References: Ephesians 1:3, Ephesians 1:4.—Spurgeon, Sermons, vol. xxix., No. 1738. Ephesians 1:3-6.—Homilist, 4th series, vol. i., p. 272. Ephesians 1:4, Ephesians 1:5.—Ibid., 3rd series, vol. viii., p. 202. Ephesians 1:5.—Spurgeon, Sermons, vol. vii., No. 360; G. Brooks, Five Hundred Outlines, p. 102; J. H. Evans, Thursday Penny Pulpit, vol. v., p. 373.
Regeneration and Sonship in Christ.
We have now to consider that original and central Divine purpose which explains and includes all that the infinite love of God has done for our race already, all that the infinite love of God will do for us through the endless ages beyond death. God "foreordained us unto adoption as sons through Jesus Christ unto Himself."
I. "Through Jesus Christ." Our Lord is always represented as being, in the highest sense and in a unique sense, the Son of God. He is a Servant and something more. There is an ease, a freedom, a grace, about His doing of the will of God, which can belong only to a son. There is nothing constrained in His moral and spiritual perfection; it is not the result of art and painstaking. He was born to it, as we say; He does the will of God as a child does the will of his father: naturally, as a matter of course, almost without thought. The character of His communion with His Father confirms this impression. There is no irreverent familiarity, but there is no trace of fear or even of wonder. It is plain that He lived in the very light of God, saw God as no saint had ever seen Him; but He was not subdued or overawed by the vision. Prophets had fallen to the ground when the Divine glory was revealed to them; but Christ stands calm and erect. A subject may lose self-possession in the presence of his prince, but not a son.

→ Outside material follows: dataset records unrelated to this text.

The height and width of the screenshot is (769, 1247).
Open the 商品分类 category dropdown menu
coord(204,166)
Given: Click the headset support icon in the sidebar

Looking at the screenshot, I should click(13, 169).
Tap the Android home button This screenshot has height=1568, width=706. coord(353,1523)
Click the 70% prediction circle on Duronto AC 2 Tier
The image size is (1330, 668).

II. This adoption of which Paul speaks is something more than a mere legal and formal act, conveying certain high prerogatives. We are called the sons of God because we are really made His sons by a new and supernatural birth. In some the change is immediate, decisive, and apparently complete; in others it is extremely gradual, and may for a long time be hardly discernible. Look at these Ephesian Christians. The Apostle has to tell them that they must put away falsehood and speak the truth; that they must give up thieving, and foul talk, and covetousness, and gross sensual sin. He addresses them as saints. They were regenerate, but yet in some of them the moral effects of regeneration were very incomplete; the change which regeneration was ultimately certain to produce in their moral life had only begun, and it was checked and hindered by a thousand hostile influences.
III. What God has done for us is "to the praise of the glory of His grace"; and the Apostle adds, "which He freely bestowed on us in the Beloved." With the infinite suggestiveness of the last word Paul seems to have been content. Christ dwells for ever in the infinite love of God, and as we are in Christ, the love of God for Christ is in a wonderful manner ours.
R. W. Dale, Lectures on the Ephesians, p. 40.
The Final Restoration of all Things.
There are several passages in the New Testament—and this is one of them—which make it clear that the Divine mercy is ultimately to achieve a complete triumph over misery and moral evil; and these passages, if they stand alone, might give us the impression that all who in any age, in any land, in any world, have erred and strayed from God are to be brought back by the Good Shepherd to the flock and to the fold.
I. But this Epistle, like the other documents contained in the New Testament, was not written for persons who were uninstructed in the Christian faith. If anything is clear about the teaching of Christ and His Apostles it is that they warned men not to reject the Divine mercy and so become irrevocable exiles from God's presence and joy. They assumed that some would be guilty of this supreme crime and would be doomed to this supreme woe. Some men will inherit eternal life; some men will be punished with the second death. When therefore Paul spoke of God's purpose to sum up all things in Christ, the things in the heavens and the things upon the earth, the Ephesian Christians would not misunderstand his meaning. It would be understood that while those who had incurred irrevocable exclusion from the life of God were to receive the just punishment of their sin and to perish, the rest of the moral universe was to be organised into a perfect unity for eternal ages of righteousness and glory.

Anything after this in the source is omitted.